--- ABOUT THIS TASK ---
Pull every line with "marker" from the data.

--- RECORDS FOR THIS EXERCISE ---
--------

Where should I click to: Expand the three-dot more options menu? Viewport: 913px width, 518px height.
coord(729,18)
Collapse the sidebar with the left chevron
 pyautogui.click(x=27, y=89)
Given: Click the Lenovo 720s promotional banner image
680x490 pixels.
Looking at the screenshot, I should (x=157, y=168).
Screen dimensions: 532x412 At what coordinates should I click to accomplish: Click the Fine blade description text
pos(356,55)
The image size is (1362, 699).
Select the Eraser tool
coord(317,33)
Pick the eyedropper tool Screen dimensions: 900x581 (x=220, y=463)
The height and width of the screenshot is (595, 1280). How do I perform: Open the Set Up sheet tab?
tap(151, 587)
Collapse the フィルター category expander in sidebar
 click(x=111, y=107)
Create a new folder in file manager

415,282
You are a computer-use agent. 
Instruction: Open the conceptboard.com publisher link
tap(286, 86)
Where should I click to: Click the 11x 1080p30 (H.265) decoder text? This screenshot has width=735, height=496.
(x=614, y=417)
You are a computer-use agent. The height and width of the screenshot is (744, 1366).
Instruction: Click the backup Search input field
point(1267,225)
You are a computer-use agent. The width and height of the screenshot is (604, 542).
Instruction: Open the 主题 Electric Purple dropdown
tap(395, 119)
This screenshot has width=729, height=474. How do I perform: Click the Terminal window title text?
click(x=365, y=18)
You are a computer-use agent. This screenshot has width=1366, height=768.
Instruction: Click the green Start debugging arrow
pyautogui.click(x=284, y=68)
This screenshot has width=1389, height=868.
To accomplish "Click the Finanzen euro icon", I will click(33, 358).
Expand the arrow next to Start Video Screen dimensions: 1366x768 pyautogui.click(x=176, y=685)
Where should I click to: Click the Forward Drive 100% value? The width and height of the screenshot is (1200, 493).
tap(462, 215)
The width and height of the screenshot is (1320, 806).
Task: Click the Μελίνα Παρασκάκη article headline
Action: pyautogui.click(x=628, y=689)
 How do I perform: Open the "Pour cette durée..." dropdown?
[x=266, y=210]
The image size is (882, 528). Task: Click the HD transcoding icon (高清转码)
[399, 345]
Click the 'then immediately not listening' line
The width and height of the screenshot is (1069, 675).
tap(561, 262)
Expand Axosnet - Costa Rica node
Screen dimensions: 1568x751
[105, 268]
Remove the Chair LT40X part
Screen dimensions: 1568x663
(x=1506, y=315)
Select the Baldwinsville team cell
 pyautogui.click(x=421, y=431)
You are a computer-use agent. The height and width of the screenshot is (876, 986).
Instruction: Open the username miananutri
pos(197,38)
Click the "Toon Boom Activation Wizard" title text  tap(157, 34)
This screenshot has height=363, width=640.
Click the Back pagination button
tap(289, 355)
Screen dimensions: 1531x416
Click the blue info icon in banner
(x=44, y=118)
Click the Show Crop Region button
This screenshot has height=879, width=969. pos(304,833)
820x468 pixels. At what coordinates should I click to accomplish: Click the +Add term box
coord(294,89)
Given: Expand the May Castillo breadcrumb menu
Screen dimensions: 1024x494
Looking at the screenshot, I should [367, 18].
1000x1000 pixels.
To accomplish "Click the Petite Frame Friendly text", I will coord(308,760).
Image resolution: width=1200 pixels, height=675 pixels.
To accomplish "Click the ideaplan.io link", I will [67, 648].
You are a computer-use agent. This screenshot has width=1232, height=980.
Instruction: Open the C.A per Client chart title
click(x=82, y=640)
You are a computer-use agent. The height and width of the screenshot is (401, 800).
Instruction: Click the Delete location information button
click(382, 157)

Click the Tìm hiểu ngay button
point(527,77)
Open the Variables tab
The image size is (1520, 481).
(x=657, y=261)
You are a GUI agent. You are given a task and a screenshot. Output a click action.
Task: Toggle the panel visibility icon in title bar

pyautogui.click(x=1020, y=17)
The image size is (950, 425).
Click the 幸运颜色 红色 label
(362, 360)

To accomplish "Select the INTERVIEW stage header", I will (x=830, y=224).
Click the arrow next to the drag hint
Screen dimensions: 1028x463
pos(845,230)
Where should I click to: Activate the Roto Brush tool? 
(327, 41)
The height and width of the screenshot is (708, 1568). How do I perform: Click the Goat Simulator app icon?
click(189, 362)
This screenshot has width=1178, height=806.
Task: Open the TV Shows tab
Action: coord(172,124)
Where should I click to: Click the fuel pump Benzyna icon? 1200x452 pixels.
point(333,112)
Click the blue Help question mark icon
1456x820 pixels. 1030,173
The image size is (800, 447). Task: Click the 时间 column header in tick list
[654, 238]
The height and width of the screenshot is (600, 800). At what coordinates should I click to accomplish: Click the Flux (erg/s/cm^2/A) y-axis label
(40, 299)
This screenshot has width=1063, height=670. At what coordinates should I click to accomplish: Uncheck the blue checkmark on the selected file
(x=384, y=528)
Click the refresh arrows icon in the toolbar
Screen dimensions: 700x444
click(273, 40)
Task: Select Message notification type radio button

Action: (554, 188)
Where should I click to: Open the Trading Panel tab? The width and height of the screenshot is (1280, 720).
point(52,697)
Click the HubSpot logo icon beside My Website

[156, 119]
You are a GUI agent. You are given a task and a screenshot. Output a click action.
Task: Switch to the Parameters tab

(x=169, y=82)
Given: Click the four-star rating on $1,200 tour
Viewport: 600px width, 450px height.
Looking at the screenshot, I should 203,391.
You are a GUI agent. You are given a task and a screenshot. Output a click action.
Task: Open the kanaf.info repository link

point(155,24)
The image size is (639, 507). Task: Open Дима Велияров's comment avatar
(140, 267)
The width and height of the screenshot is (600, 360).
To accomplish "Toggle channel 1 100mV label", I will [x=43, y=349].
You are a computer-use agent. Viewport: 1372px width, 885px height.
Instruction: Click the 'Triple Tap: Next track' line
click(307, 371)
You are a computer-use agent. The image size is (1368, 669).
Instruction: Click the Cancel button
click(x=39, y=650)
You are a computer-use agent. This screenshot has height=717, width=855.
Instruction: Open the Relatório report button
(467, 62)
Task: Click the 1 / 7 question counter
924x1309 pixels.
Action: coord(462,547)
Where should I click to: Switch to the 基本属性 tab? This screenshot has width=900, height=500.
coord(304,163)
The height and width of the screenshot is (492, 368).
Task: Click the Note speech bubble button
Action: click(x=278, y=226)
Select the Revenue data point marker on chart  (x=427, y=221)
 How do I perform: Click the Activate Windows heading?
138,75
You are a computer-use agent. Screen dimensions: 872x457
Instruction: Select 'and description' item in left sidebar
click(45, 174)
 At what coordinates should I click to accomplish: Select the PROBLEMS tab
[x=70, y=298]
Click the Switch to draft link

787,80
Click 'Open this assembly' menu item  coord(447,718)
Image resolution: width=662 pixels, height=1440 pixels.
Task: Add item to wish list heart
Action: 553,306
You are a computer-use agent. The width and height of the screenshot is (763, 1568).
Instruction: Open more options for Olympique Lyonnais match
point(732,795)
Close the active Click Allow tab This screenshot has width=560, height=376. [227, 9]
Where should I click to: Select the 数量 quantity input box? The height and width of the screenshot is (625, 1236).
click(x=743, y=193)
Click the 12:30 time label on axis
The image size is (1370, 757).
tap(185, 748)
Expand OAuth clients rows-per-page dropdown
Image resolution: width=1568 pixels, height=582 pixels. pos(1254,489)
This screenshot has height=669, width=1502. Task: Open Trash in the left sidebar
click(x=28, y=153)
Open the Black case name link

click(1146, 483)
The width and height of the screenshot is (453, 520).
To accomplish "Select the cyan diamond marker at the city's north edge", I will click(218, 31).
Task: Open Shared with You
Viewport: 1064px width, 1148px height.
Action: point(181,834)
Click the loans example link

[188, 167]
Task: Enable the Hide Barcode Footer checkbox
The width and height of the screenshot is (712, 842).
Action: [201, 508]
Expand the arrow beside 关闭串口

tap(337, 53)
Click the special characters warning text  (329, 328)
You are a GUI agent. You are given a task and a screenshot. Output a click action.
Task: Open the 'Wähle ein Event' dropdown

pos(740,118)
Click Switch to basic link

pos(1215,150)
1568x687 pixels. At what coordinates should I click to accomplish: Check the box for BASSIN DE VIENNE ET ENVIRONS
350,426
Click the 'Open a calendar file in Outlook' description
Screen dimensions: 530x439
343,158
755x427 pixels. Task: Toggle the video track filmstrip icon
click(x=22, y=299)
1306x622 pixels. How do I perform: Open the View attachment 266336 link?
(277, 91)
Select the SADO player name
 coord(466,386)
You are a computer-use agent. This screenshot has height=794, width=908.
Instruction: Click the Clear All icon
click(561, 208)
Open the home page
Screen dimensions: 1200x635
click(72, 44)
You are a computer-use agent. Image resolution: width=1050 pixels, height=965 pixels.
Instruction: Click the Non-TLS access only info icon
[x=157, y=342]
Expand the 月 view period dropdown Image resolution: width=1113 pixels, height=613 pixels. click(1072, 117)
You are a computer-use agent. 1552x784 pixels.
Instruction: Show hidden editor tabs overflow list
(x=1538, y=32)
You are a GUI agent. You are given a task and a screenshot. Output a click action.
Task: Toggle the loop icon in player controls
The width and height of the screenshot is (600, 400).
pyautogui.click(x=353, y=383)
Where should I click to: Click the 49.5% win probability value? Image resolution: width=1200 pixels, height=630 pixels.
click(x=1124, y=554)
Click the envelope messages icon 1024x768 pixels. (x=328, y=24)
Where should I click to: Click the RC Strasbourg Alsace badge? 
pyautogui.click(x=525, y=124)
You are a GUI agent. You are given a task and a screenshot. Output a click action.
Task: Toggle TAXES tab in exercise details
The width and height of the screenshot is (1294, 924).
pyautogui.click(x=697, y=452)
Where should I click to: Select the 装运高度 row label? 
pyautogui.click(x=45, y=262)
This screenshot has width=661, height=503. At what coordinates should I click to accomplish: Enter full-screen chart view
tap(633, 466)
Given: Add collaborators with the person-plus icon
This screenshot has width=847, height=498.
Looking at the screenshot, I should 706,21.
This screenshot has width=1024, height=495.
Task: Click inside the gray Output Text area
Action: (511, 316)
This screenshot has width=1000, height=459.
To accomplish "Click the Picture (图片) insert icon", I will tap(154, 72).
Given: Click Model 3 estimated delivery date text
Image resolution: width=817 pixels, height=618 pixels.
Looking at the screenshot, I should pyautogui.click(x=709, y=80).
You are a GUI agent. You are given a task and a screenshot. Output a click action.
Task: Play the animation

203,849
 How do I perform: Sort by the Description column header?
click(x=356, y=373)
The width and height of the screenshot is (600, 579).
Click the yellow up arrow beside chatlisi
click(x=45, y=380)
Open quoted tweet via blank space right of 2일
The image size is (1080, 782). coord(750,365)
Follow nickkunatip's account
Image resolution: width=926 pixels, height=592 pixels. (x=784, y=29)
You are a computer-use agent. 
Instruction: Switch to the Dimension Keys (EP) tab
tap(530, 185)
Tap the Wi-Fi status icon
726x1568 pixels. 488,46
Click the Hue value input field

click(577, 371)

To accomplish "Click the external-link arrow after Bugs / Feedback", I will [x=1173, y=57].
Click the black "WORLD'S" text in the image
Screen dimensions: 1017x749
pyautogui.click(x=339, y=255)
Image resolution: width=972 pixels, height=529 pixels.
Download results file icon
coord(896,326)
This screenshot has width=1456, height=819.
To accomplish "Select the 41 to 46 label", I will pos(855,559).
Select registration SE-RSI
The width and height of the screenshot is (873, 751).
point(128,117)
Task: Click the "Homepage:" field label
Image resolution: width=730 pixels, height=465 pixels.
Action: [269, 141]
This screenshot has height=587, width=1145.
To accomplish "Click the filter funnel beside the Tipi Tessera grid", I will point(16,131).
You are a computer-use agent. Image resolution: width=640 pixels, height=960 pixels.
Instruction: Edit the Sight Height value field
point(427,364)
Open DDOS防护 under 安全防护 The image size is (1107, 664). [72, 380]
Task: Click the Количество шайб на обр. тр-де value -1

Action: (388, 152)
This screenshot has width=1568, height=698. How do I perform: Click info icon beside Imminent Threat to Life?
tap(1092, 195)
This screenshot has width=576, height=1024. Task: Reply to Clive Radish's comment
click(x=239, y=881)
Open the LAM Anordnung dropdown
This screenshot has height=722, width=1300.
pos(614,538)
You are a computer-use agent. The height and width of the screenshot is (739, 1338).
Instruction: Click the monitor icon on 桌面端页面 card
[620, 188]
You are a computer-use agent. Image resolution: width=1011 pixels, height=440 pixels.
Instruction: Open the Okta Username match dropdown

--------

--- OUTPUT OF THE TASK ---
Select the Revenue data point marker on chart  (x=427, y=221)
To accomplish "Select the cyan diamond marker at the city's north edge", I will click(218, 31).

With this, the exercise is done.